— START OF Excerpt —
What the OS map describes as a stone circle stands on a dead-level, rather marshy meadow close to the road from Glen Urquhart to Corrimony about ½ mile due E of the old house. It is actually an intact cairn 8ft to 10ft [2.4m to 3m] high surrounded by a circle of 11 orthostats. The cairn consists almost entirely of rounded water-worn boulders covered in grass on its flanks but naked after the first couple of feet. Though the surface of the stony slope the top edges of five very large upright boulders just project on the SW and N while a sixth on the SW has been fully exposed by digging into the cairn and has fallen outwards as a result. These stones stand on the periphery of a circle of about 51ft [15.5m] diameter and presumably represent the peristalith of the cairn as they resemble the blocks in the peristalith on Clava and cairns of that group. The largest block visible on WSW is 5ft 6in [1.7m] long tangentially.
Cairn material certainly now extends well beyond this peristalith that does not interrupt the smooth slope from the cairns summit. The actual limits of the spread are naturally ill-defined; bare stones form an oval about 58ft [17.7m] E to W by 55ft [16.8m] N to S while under the turf the stones extent 74ft [22.6m] by 65ft [19.8m] reaching to the base of the orthostates on the W.
— END OF Excerpt —
— START OF Data extract —
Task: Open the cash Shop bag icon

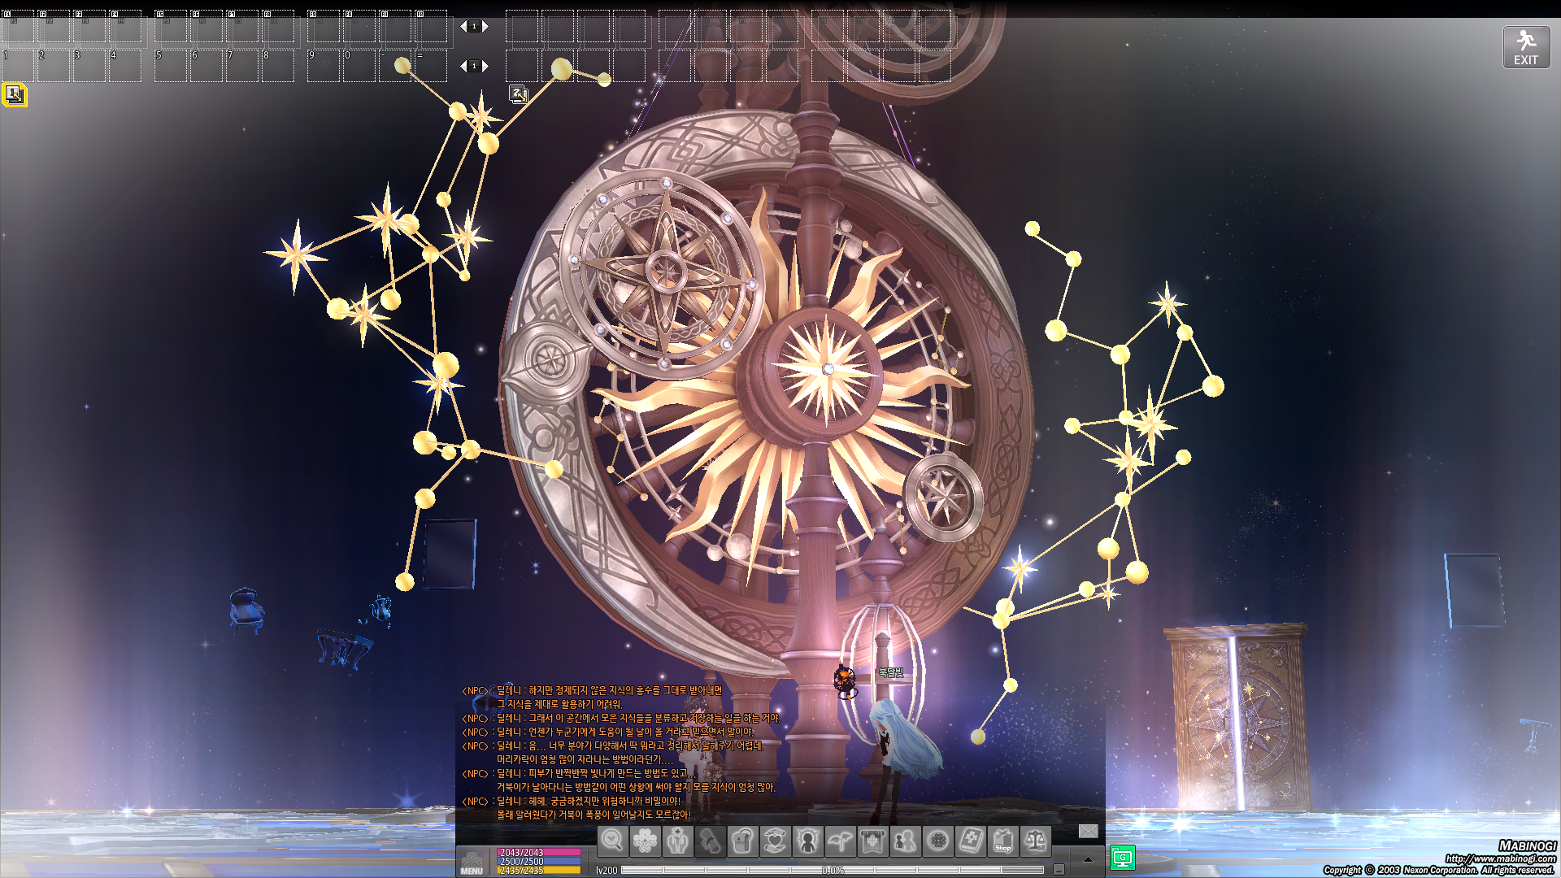Action: (x=1002, y=841)
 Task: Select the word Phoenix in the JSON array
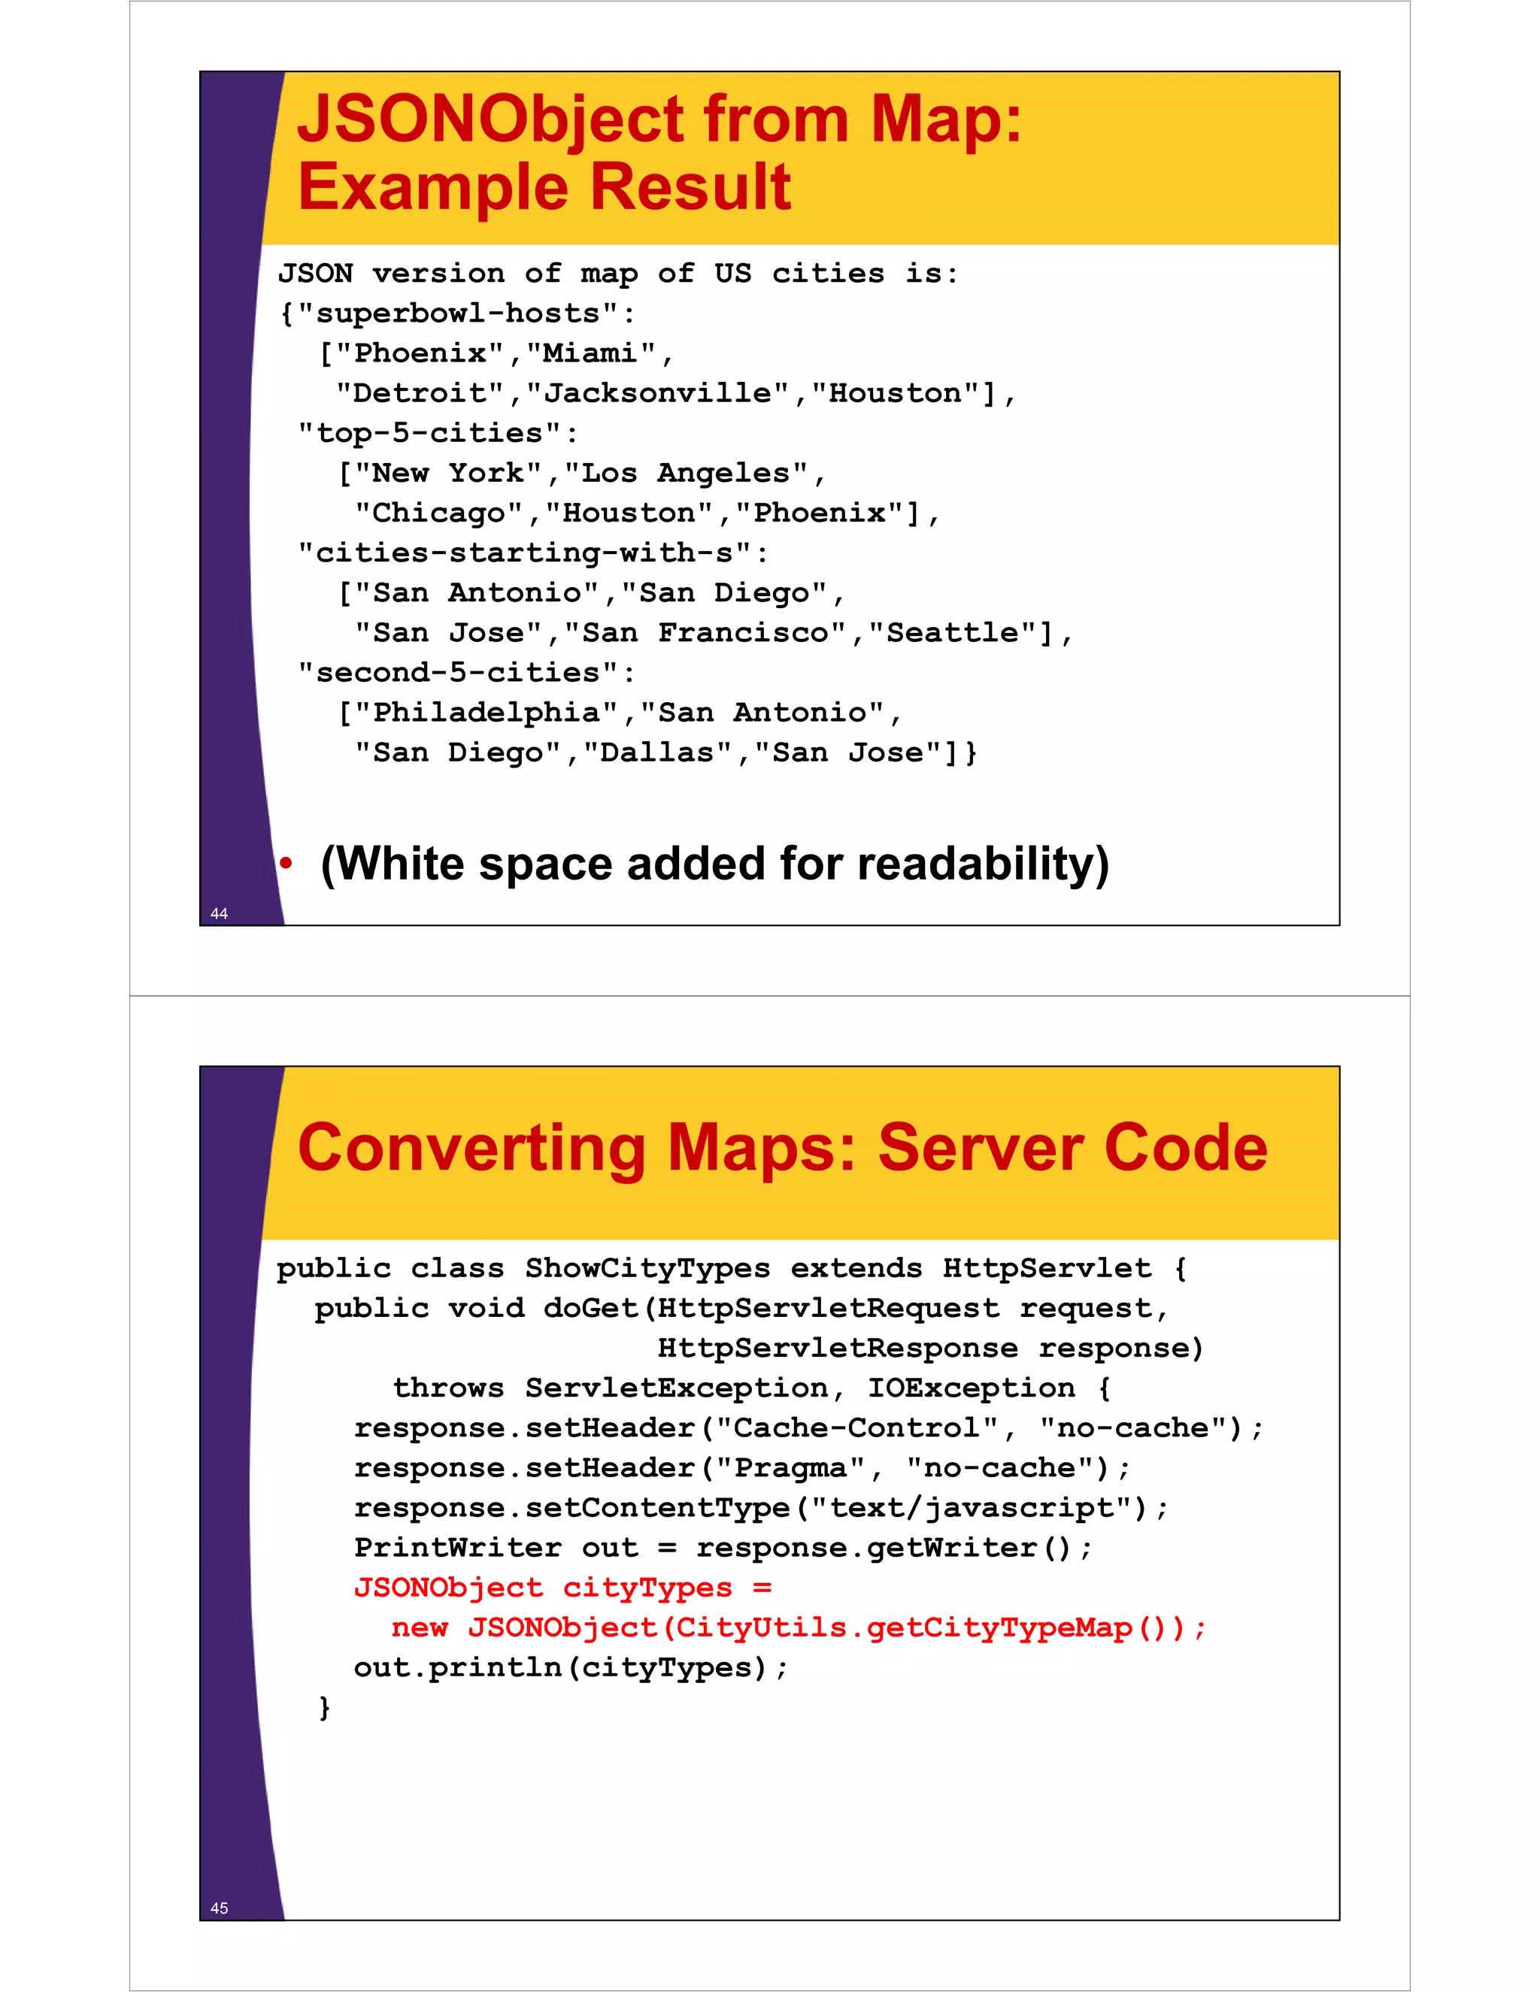[420, 353]
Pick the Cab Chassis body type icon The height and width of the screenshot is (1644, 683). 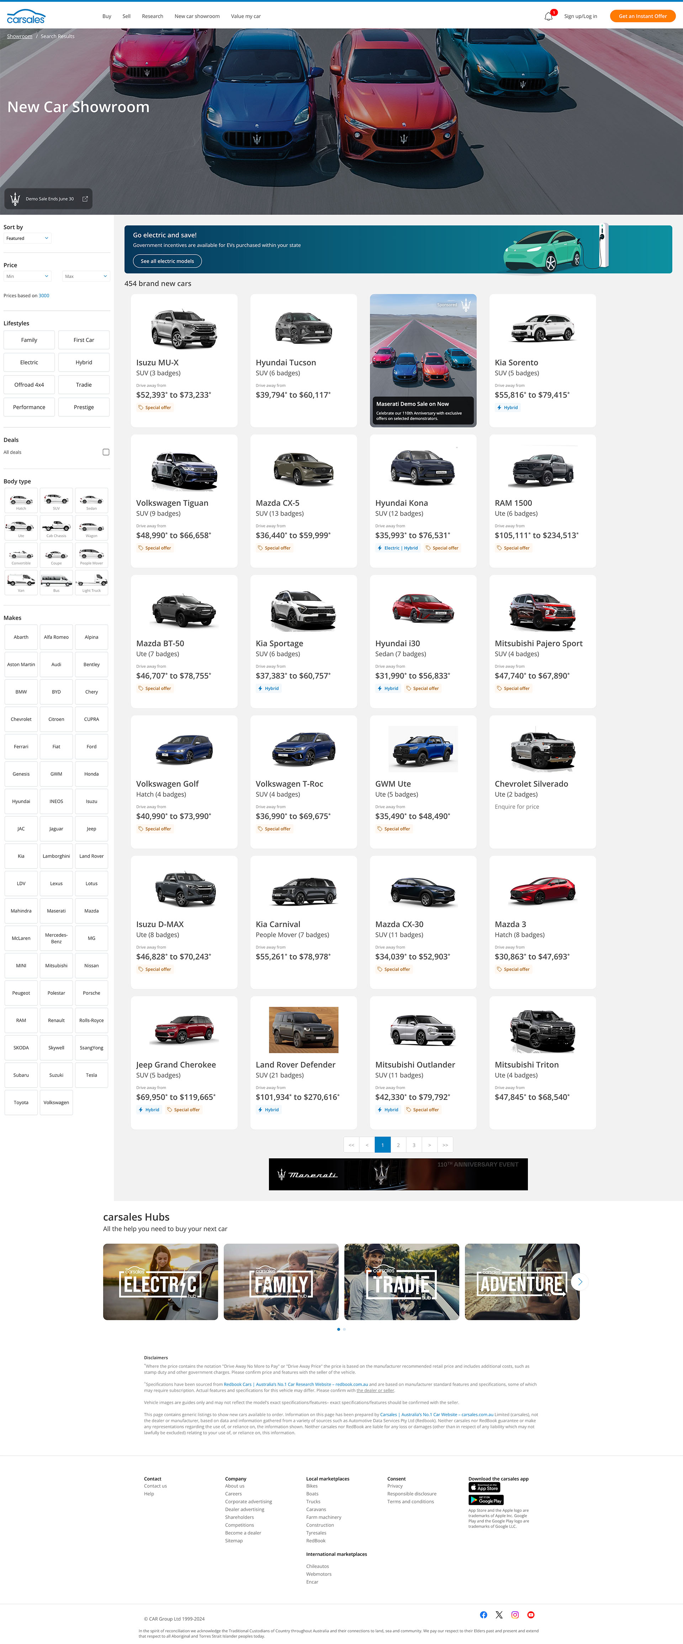coord(56,528)
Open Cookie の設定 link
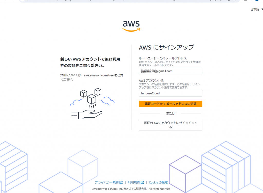 [158, 182]
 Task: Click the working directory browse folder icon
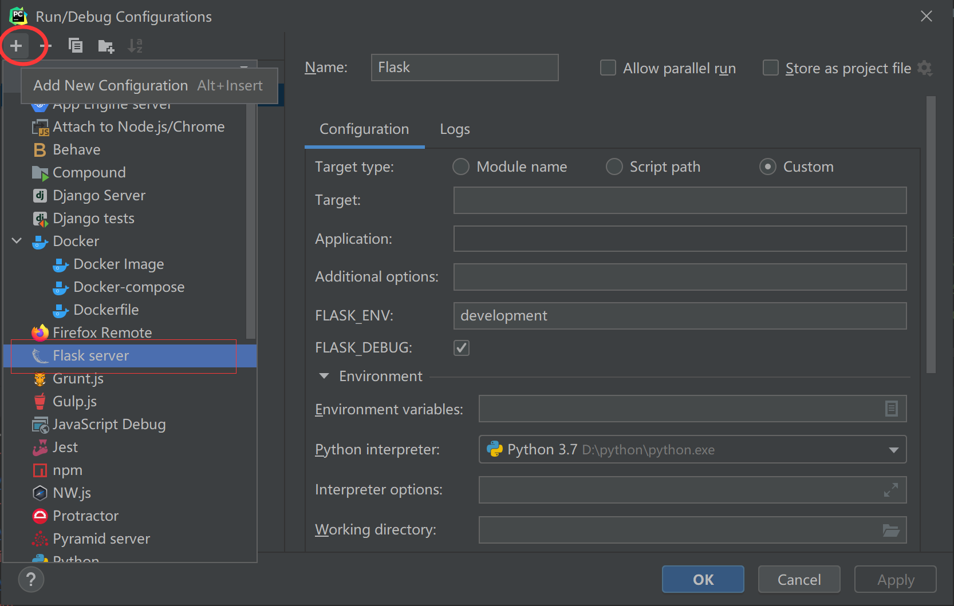point(890,530)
— END OF Data extract —
(Task requirements) Repeat the stretch of the cairn description from "Cairn material certainly" through "orthostates on the W." word for word.

(Exercise answer)
Cairn material certainly now extends well beyond this peristalith that does not interrupt the smooth slope from the cairns summit. The actual limits of the spread are naturally ill-defined; bare stones form an oval about 58ft [17.7m] E to W by 55ft [16.8m] N to S while under the turf the stones extent 74ft [22.6m] by 65ft [19.8m] reaching to the base of the orthostates on the W.